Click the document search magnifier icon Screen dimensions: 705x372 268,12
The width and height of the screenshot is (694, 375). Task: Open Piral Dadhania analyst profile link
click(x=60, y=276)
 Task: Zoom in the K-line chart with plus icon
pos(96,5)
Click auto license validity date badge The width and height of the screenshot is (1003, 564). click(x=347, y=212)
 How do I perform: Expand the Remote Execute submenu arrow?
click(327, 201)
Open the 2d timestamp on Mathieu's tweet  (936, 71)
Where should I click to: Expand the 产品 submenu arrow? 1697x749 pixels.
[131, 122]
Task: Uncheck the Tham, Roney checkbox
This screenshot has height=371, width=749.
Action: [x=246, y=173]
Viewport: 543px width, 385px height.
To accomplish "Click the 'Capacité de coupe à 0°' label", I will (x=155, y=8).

========================================

EXERCISE OBJECTIVE: Arrange the lines of the records as a JSON list of strings, one string per line, starting with the line that contains "The width and height of the screenshot is (694, 375)." and going through the line that contains "Action: [x=246, y=173]", both included. Leave out any blank lines.

OUTPUT OF THE TASK:
[
  "The width and height of the screenshot is (694, 375). Task: Open Piral Dadhania analyst profile link",
  "click(x=60, y=276)",
  " Task: Zoom in the K-line chart with plus icon",
  "pos(96,5)",
  "Click auto license validity date badge The width and height of the screenshot is (1003, 564). click(x=347, y=212)",
  " How do I perform: Expand the Remote Execute submenu arrow?",
  "click(327, 201)",
  "Open the 2d timestamp on Mathieu's tweet  (936, 71)",
  "Where should I click to: Expand the 产品 submenu arrow? 1697x749 pixels.",
  "[131, 122]",
  "Task: Uncheck the Tham, Roney checkbox",
  "This screenshot has height=371, width=749.",
  "Action: [x=246, y=173]"
]